If $A$ is a subset of the real line $\mathbb R$ and $A$ contains each rational number, which of the following must be true?
(a) If $A$ is open, then $A = \mathbb R$.
(b) If $A$ is closed, then $A = \mathbb R$.
(c) If $A$ is uncountable, then $A = \mathbb R$.
(d) If $A$ is uncountable, then $A$ is open.
(e) If $A$ is countable, then $A$ is closed.
My Approach:
(a) False. $A$ could be say $\mathbb R\setminus \{\sqrt{2}\}$ which is open as it is basically the union of two open sets $(-\infty, \sqrt 2) \cup (\sqrt 2, \infty)$.

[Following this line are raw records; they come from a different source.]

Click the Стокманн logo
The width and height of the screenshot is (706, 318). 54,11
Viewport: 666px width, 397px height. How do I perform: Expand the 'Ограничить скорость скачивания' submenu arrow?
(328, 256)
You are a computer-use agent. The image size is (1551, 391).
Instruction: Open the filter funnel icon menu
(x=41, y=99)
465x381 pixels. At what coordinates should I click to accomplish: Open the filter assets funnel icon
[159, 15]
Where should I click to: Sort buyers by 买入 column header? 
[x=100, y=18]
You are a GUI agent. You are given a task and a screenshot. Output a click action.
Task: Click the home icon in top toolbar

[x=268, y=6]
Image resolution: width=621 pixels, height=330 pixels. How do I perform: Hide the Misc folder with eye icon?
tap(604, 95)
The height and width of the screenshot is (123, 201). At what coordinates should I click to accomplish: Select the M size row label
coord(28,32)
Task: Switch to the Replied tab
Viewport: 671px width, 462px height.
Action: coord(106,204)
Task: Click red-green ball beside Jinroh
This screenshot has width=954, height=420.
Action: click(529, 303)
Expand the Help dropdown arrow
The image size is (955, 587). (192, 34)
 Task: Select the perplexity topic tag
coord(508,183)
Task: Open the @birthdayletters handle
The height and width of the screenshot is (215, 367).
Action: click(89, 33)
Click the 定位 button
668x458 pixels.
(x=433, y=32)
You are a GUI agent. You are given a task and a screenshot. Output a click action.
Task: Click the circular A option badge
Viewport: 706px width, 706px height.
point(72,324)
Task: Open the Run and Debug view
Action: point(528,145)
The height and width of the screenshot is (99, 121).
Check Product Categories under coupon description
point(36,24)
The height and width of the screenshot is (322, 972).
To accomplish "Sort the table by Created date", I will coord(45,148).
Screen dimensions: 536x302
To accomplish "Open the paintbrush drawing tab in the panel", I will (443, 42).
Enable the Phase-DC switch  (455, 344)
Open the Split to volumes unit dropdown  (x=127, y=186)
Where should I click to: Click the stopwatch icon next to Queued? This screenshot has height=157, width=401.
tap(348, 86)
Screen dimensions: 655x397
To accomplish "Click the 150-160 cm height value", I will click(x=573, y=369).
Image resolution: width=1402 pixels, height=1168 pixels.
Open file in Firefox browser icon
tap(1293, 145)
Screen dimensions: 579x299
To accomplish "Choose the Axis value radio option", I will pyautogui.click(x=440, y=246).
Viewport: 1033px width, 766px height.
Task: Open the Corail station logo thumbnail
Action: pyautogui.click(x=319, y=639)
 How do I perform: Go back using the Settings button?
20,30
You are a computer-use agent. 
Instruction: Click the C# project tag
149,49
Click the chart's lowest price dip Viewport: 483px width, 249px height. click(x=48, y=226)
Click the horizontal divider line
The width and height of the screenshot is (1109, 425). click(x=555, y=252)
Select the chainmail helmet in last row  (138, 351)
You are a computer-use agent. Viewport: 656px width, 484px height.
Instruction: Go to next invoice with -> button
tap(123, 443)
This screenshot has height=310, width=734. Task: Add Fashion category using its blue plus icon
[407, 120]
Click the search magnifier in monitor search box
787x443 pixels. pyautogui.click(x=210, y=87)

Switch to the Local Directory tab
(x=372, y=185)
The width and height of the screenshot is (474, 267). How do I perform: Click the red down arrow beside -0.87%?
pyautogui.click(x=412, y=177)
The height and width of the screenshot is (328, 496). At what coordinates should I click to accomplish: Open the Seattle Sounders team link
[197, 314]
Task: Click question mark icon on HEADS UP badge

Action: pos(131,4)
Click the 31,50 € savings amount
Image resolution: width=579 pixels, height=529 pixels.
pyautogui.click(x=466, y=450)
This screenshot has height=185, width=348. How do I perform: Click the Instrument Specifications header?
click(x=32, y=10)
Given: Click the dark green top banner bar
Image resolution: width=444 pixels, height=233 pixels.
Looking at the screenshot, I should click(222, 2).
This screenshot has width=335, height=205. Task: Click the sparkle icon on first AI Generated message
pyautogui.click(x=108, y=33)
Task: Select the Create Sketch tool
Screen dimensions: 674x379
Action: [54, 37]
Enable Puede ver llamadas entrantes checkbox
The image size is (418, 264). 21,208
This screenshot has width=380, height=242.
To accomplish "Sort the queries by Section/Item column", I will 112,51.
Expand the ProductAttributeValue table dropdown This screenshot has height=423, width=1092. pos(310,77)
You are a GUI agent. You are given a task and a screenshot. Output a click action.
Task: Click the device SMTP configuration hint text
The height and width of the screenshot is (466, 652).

(b) True. $\bar {\mathbb Q}$ is the smallest closed set containing $\mathbb Q$. And we know $\bar {\mathbb Q} = \mathbb R$. So if $A$ is closed, then $A = \bar A = \mathbb R$. It couldn't possibly be larger than $\mathbb R$.
(c) False. $\mathbb R \setminus \{\sqrt{2}\}$ contains $\mathbb Q$ but is uncountable.
(d) I'm not sure about this but I think it is false. Could someone give an explicit example of an uncountable set $A$ containing $\mathbb Q$ that is open?
(e) False. A counterexample is $\mathbb Q$ itself. We know that $\mathbb Q$ is neither open nor closed in $\mathbb R$.